Ethan segurava um cajado, já pronto para mirar. Ao tentar, a cor brilhante desapareceu.
– O que você fez? Quem é você?
– Ele já respondeu a sua pergunta e vim atrás do meu amigo.
Duas mãos cresceram entre os dois. Os dedos de pedra agarraram e jogaram-no contra o chão. Orion passou andando até onde a grade porta de ferro estava fechada. Esticou a mão e aplicou movimento que viu Julius Ofanse fazer contra seu Dragão de Fogo.
A porta simplesmente rangeu e despedaçou-se sozinha. Um bloco de metal, foi o que ela se tornou.
Entrou e o viu no canto. Tito tinha cabeça baixa, seu cabelo sujo e lamacento, os braços suspensos ao lado, sem forças. Os tornozelos tinham marcas de grilhões apertados, o fizeram realmente um cativo.
– Orion… – ouviu da boca dele seu nome. – É você?
Fraco, como se fossem suas últimas remessas de ar jogadas para fora do pulmão.
Orion agachou rapidamente.
– Sou eu, amigo. Vim atrás de você.
– Orion não viria aqui só por mim. Ele… tem outras coisas…
– Eu estou aqui, olhe pra mim.
Tito forçou a cabeça e um dos olhos. O outro havia inflamado e inchado ao ponto de não conseguir abrir. É o olho da pontaria, eles fizeram com que ele nunca mais atire.
A raiva no peito de Orion cresceu mais ainda.
– É você. De verdade.
– Sou eu, meu amigo. Vamos pra casa agora. – Ao tocá-lo, usou a mana e um comando de dedos para criar um ruptura no espaço, levando-o diretamente para onde sua mente ordenava. De um outro ponto, bem ao norte.
O corpo de Tito se tornou transparente até que finalmente desapareceu, sem deixar rastros.

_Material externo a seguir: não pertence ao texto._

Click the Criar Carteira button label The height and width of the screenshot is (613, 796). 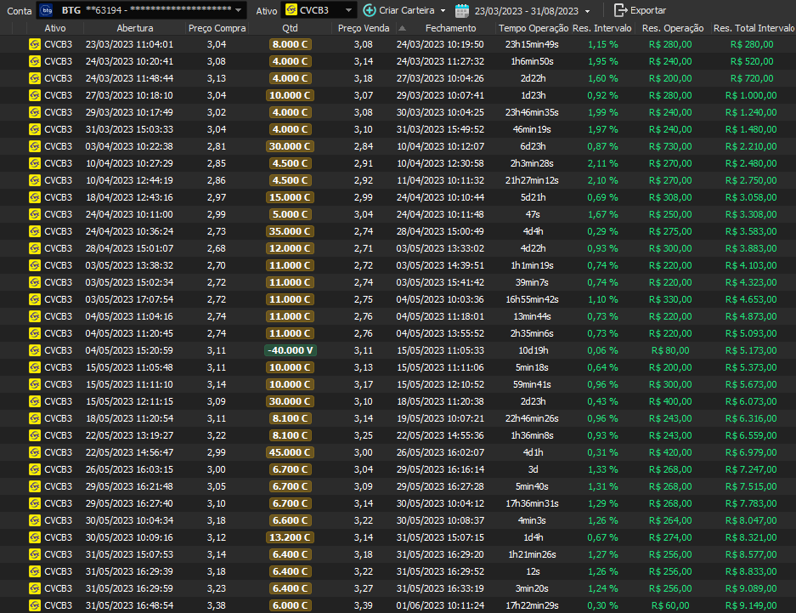point(406,10)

– ‘Magia Espacial: Troca de Posição’.
No lugar de Tito, um travesseiro branco e limpo.
Wallace entrou rapidamente na prisão, suava e tinha sangue no peitoral metálico.
– Descobriram nossa localização. – Olhou ao redor, assustado. – Onde está Tito?

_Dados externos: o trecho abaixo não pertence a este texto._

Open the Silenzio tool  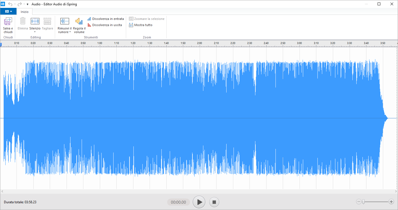coord(35,21)
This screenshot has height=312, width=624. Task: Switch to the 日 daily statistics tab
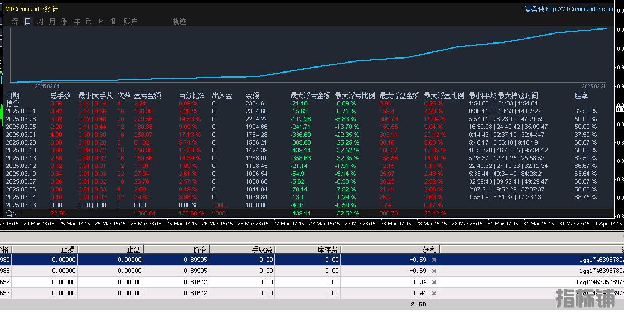coord(27,21)
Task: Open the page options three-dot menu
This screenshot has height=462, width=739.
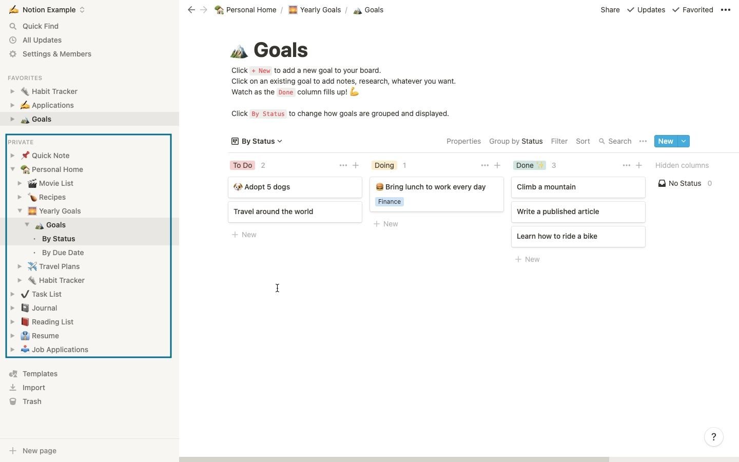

– Já está em casa. E nós vamos também. – Apontando para o lado, ele criou uma janela que dava para a trincheira.
Os rostos assustados se distanciaram, com apenas Cassiano observando a saída de Orion e Wallace.

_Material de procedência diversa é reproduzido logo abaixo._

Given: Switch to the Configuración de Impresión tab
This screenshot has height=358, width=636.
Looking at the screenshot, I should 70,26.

O Clero ainda era soterrado por golpes contínuos, porém, resistiam fortemente aos ataques. O Dragão de Água também fora derrotado, e metade do exército morto.
Orion sentia-se cansado. A quantidade de magias que usou num período de tempo tão curto trazia consequências drásticas.
– Ele já está no Norte – confirmou Orion para Cassiano. – Vamos embora.
– Certo.
Wallace olhou para os seus antigos companheiros. Cada um ali tinha ficado pelo menos um ano ao seu lado. Eram bem mais do que colegas, lutaram e viram muitos morrerem até aquele ponto.
– Ele podem vir – Orion disse. – Traga-os. Os Magos, não.
A garganta dos Magos se fecharam. E os Cavaleiros ficaram sem reação. Wallace sorriu e apontou para o portal.
– Essa é a chance de suas vidas. Um Comandante precisa dos seus mais confiáveis Cavaleiros, e se acham que sou digno, me sigam.
Um por um, os Cavaleiros adentraram. Cem deles, sujos e fedorentos, adentrando o pátio principal do Palácio de Vidro, assistidos por mais de duas centenas de convidados. Eles esperaram pelo retorno de Orion Baker, apenas para assentir de uma única coisa.
– Ele venceu. – As palavras saíram da boca de Nero Defoul. – Em menos de uma hora, como Cassiano disse.